By DAVID GREEN
My wife is worried that I’m reverting to old behaviors established in my younger days when I was a single man living on my own.
That’s going back quite a while. It must be 27 years or so. Dates and anniversaries—it’s something you have to put your attention on and I don’t. I can tell you that the monarch caterpillars haven’t yet begun depositing eggs on the milkweed. I’ve put my attention on that.
Colleen’s concern about me comes up every now and then, most recently when she packed a lunch for a library event in Chicago.
She reached into the drawer for a plastic sandwich bag and noticed a little residue in it. It was only almond dust. I had packed my lunch that morning and included a little bag of almonds and dark chocolate chips.
I seem to be the chief washer of silverware and plastic bags in this house and I wasn’t about to wash that bag after it had a few almonds in it.
I have to admit, I never expected her to reach into the drawer just a few hours later and pull out that bag to pack a lunch. I figured I would be the next one to use it.
Or maybe she grabbed the carrot bag first. I probably went too far with this one, but the carrots were peeled and washed. They spent about three hours in the baggie before they were removed and ingested. How could you call that bag dirty?
Just by writing that last paragraph I realized the proper course of action. The bags should have been rinsed and hung on the bag drier. There was no need for hot soapy water. Just a quick rinse to remove any almond dust and perhaps to take away that tell-tale orange stain of a few carrot sticks.
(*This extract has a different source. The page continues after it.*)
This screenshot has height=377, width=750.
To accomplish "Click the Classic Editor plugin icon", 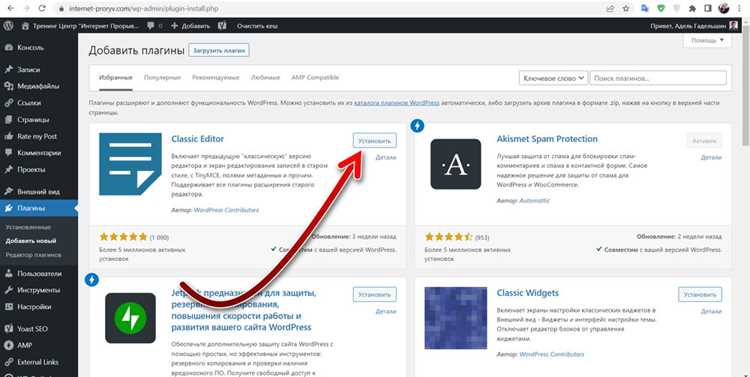I will point(130,164).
That feels good. See, I’m growing in my matrimonial skills. I’m not reverting to bachelorhood after all.
Unfortunately, Colleen also brought up the problem with a food tray. If I place my lunch on a tray to take out of the kitchen, I don’t always wash it off when I’m finished. True, I will admit to that. It doesn’t always need it, but of course I’ve used that line unsuccessfully with plastic bags.
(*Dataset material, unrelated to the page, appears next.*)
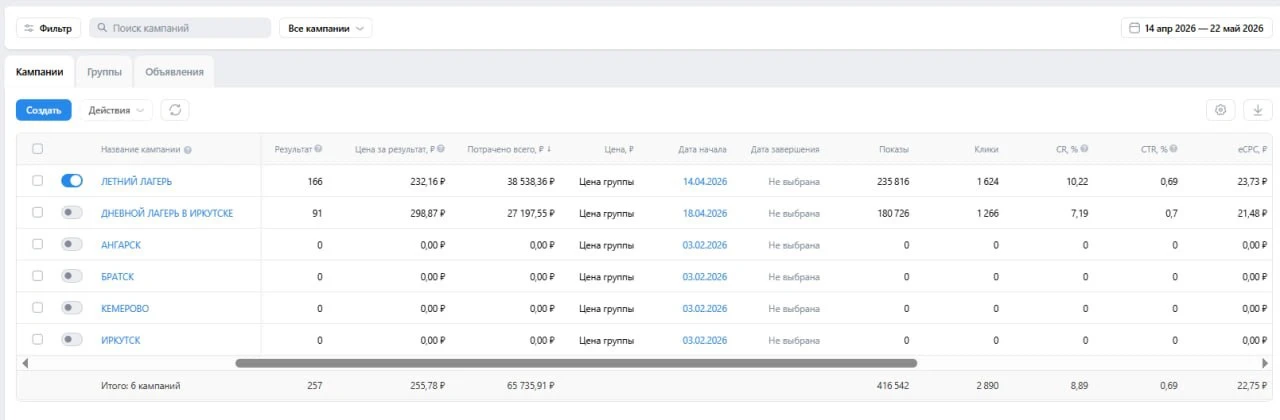
Task: Click the download export icon
Action: point(1258,110)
I’m always careful to think about the condition of the tray before I return it to its storage place. I brush off crumbs. I wipe off a spilled liquid if necessary. I certainly don’t place it on the counter to be washed. My obvious error here is that I haven’t been careful enough to remove all residue.
I’m wondering if the bulk of my failings have to do with washing. My wife has had a lot of trouble with me and washed fruit. I recall that it started late last summer.
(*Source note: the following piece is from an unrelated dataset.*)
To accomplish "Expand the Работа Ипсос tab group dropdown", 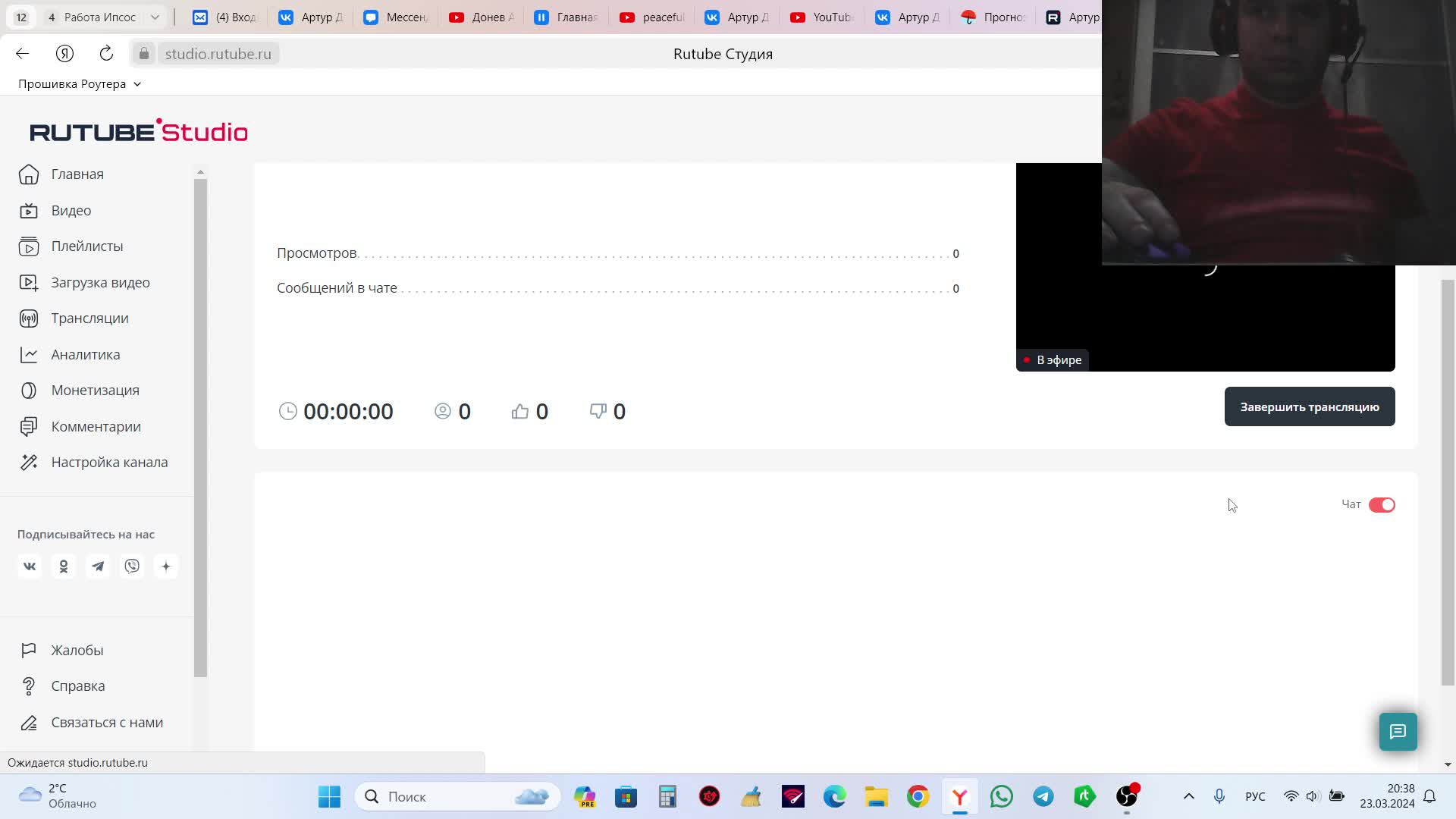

Unlike a food tray, I like to wash my fruit. Not bananas, although I live with someone who does wash bananas. Bananas are said to be notoriously dirty, but rather than wash mine, I simply keep my fingers out of my mouth.
I wash apples and pears with Dr. Bronner’s soap. Perhaps some of you are familiar with the wondrous Dr. Bronner’s All-One Magic Soap. “Absolute cleanliness is Godliness!” “Enjoy only 2 cosmetics, enough sleep and Dr. Bronner’s Magic Soap to clean body-mind-soul-spirit.”
Dr. Bronner’s is something left over from bachelor days and before, but it’s also something that’s part of Colleen’s modern era. I don’t recall if she learned of Bronner’s from me or on her own.
I figure a little Dr. Bronner’s might wash off some pesticide residue from an apple or a plum, but it’s late-summer pears that pose a problem.
Picture a ripe pear in your mind. Mostly yellow but with a few brown spots. Wet the pear, add a drop of Bronner’s, rub it around and rinse. And then wipe it dry on my bath towel.
Colleen has a very large problem with brown stains on a bath towel. It doesn’t bother me. I know it’s just a little pear residue. I like pears. Take a look at all the shampoos and skin washes that my daughters use. Those items are supposedly full of food, judging by the labels.
With the kids gone away and Colleen nearly living at the library during the busy summer reading weeks, I’m spending a lot of time alone. Perhaps I really am reverting to former years. Maybe I’ll just rinse out that bowl from breakfast tomorrow and use it again at lunch. And then at dinner.